What does the Bible say about range voting?

The Bible never mentions the word "vote" or "voting." (For other online bibles see 1, 2, 3...) So is democracy pretty much a post-Biblical concept – an invention of humans trying to rule themselves, one might say, rather than directly an invention of God? Well, here is one quote from the Bible which seems to say that God recommends representative democracy!

Deuteronomy 1:6-13: The LORD our God spoke to us at Horeb, saying... Choose wise and discerning and experienced men from your tribes, and I will appoint them as your heads.

For a different biblical example of something that sounds like an election, see Acts 6:3-5.

But the fact that God did not say exactly how to "choose," and never mentions the word "vote," can make it a little hard to get direct guidance from the Bible. However, despite the Bible not directly ever mentioning voting, the whole idea of humans trying to rule themselves in a just manner is of course a big theme of the Bible. I think obviously God wants us to choose in the fairest and best manner we can.

While I am hardly a Biblical scholar, let me tell you a few interesting things. (I am sure many of you can add more insights better than I ever could. Please do.)

Genesis 1:4-20: And God saw [that] the light was good... And God called the dry land Earth; and the gathering together of the waters called the Seas: and God saw that it was good... And the earth brought forth grass, and herb yielding seed after his kind, and the tree yielding fruit, whose seed was in itself, after his kind: and God saw that it was good... And to rule over the day and over the night, and to divide the light from the darkness: and God saw that it was good... And God created great whales, and every living creature that moveth, which the waters brought forth abundantly, after their kind, and every winged fowl after his kind: and God saw that it was good... And God made the beast of the earth after his kind, and cattle after their kind, and every thing that creepeth upon the earth after his kind: and God saw that it was good.

The above passage resembles "Approval Voting." Approval voting is a predecessor of Range Voting. In approval voting you vote 1 ("approve") or 0 ("disapprove") for every candidate. You do not just vote just for a single candidate, and then shut up, saying nothing about the others (which is the much worse current USA system, called "plurality voting"). Here God is saying he approves of the light, land, seas, trees, fruit, whales, animals, etc. He is not saying "Hey, I approve of just one of these things and the rest can go jump off a cliff." And He is mentioning the light and the earth more than once which is something like range voting, in which you can express different levels of approval, not just a bare "yes" or "no." (If He only wanted to say a bare yes or no, why didn't He just use each word once? Presumably there was a reason, and the most obvious guess at that reason was He wanted to express more intensity for the repeated things.) As someone might put it today, God here seems to want to say he is a particular fan of solar power and the environment!

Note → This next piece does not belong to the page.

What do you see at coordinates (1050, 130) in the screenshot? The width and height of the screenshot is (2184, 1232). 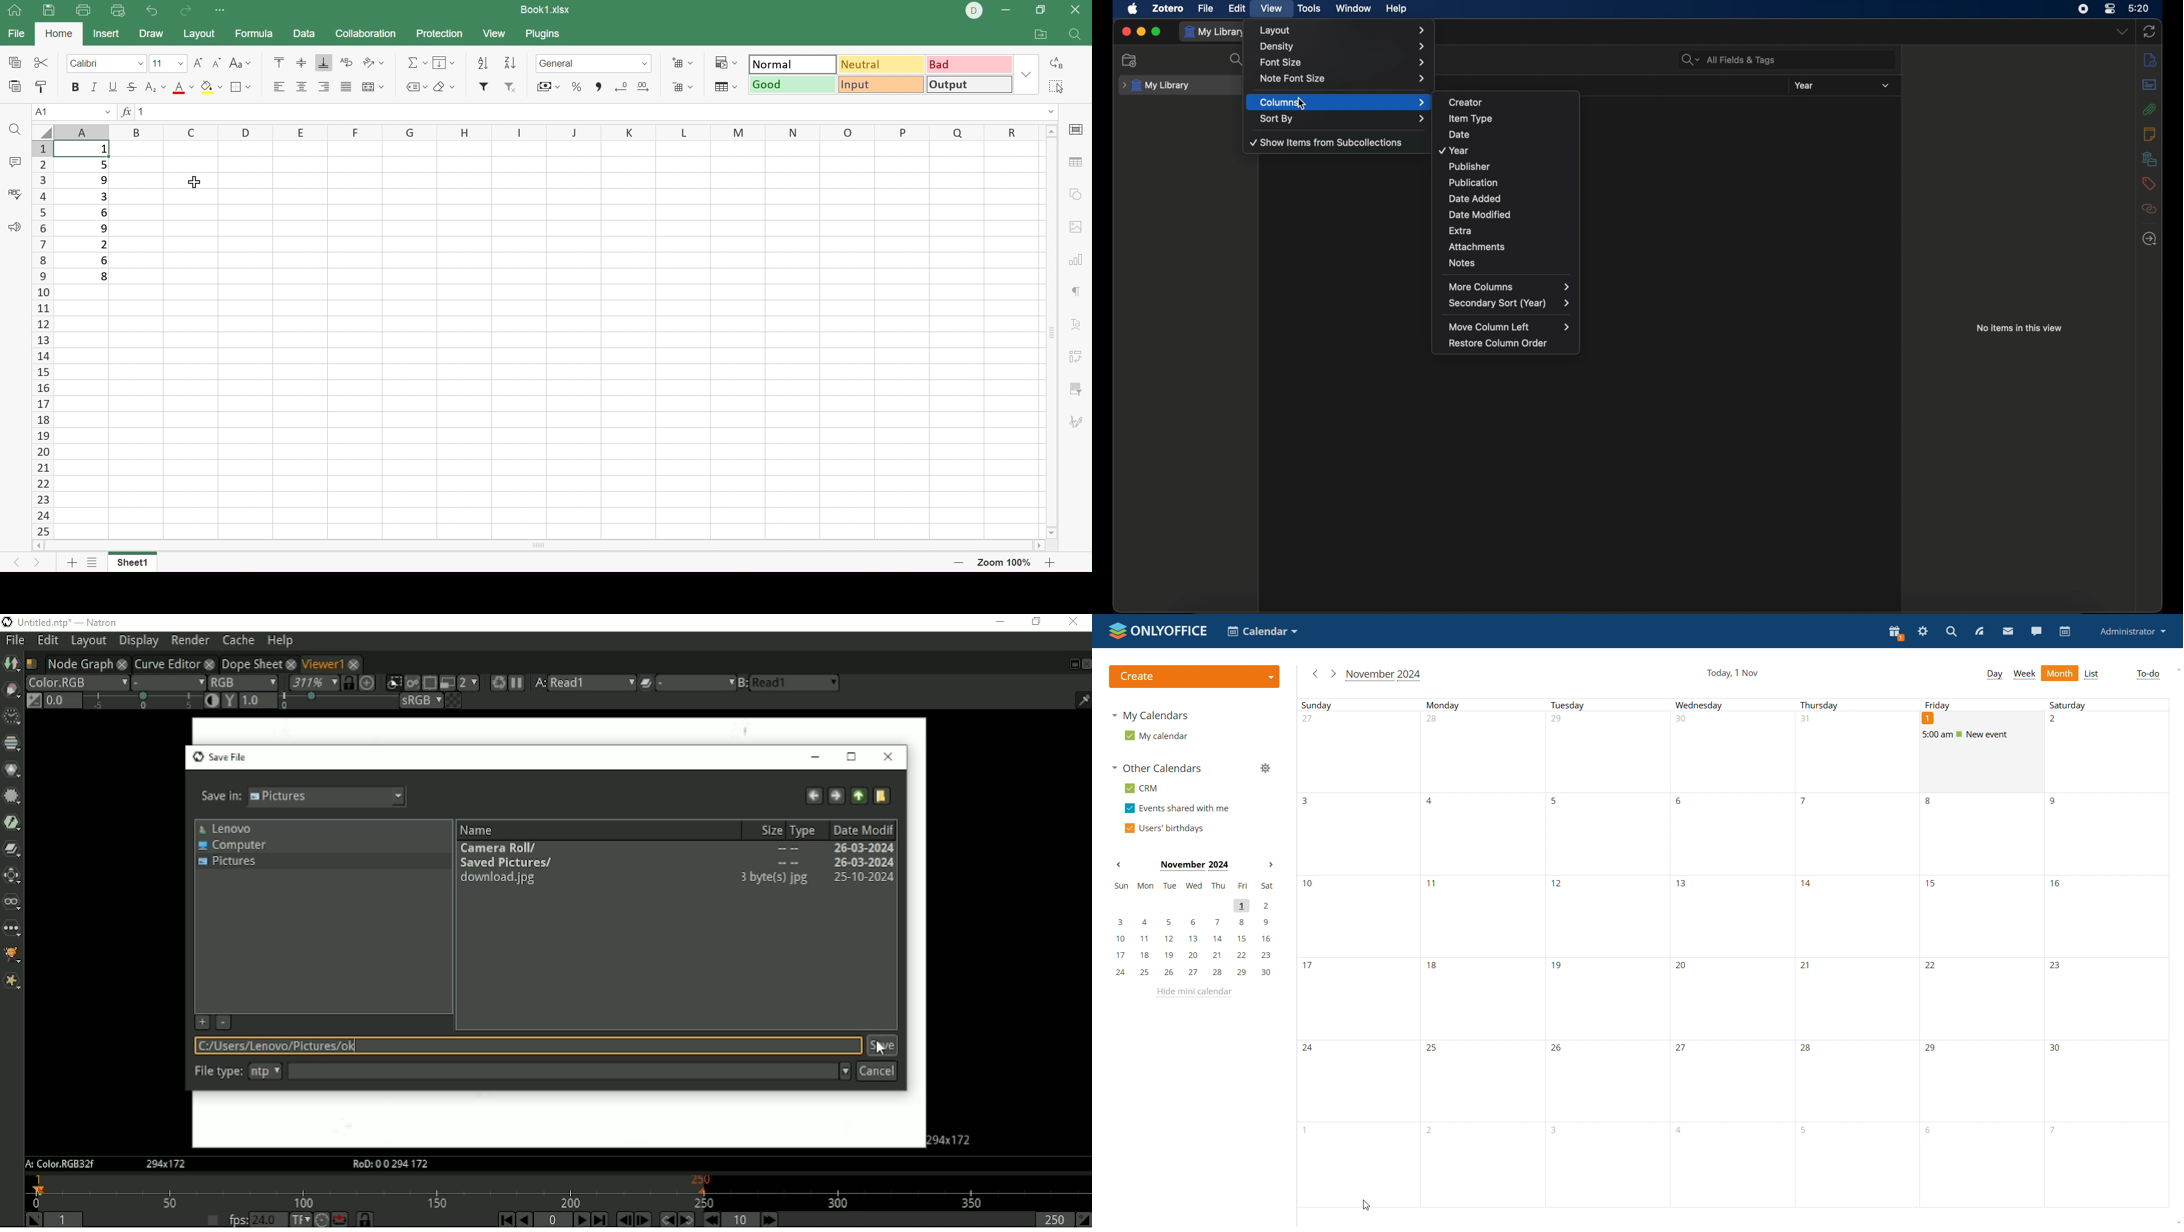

2 Samuel 14:17: Then thine handmaid said, The word of my lord the king shall now be comfortable: for as an angel of God, so is my lord the king to discern good from bad: therefore the LORD thy God will be with thee. (My italics.)

Again in this passage, we have the Bible telling humans trying to rule themselves (in this case the king) to "discern good from bad." In plurality voting, you can't discern good from bad very effectively! ♨ For example, if you vote for Bush, then your vote says absolutely nothing about whether you consider Nader, or Gore, or Peroutka, to be good or bad, and how much. Range voting seems exactly what the Bible requested: a highly effective way to discern good from bad. Each voter gives each candidate a score anywhere from 0 (bad) to 99 (good). And voters who feel ignorant about a candidate (or do not want to express an opinion about him) are free to leave that candidate's entry blank, thus not polluting the discernment about him with either a mere guess or a downward-bias to 0.

Genesis 2:15, one of the earliest verses in the Bible, calls on mankind "to watch over and care for" and/or "to guard" (depending on the translation/version) the bounty of the earth and its creatures. (Again, God the environmentalist?) But how is mankind to accomplish its sacred caretaker duty without a good way to make decisions? Think about it. Mankind collectively knows what is going on with the Earth. Although any particular human (such as you) is not intimately familiar with almost all of the Earth, almost every part of the Earth is familiar to some person. Collectively, then, we have what it takes to make good decisions. But without a good way to translate that collective knowledge into a decision, we are stymied. Plurality voting, with its ridiculous pathologies which can easily cause us to make the worst decision, is not it. Range voting is the missing piece of the puzzle.

Job 34:1-4: Then Elihu continued and said... Let us choose for ourselves what is right; Let us know among ourselves what is good.

2 Corinthians 5:10: For we must all appear before the judgment seat of Christ; that every one may receive the things done in his body, according to that he hath done, whether it be good or bad.

One more thing

It was recently realized that honeybees have been conducting "elections" to make hive-relocation decisions since long before the first human ever thought of the concept of "voting" – and the method they use is (essentially) range voting! Honeybees are amazingly clever insects. If this is not a Sign from God that range voting is an excellent voting method, I don't know what is.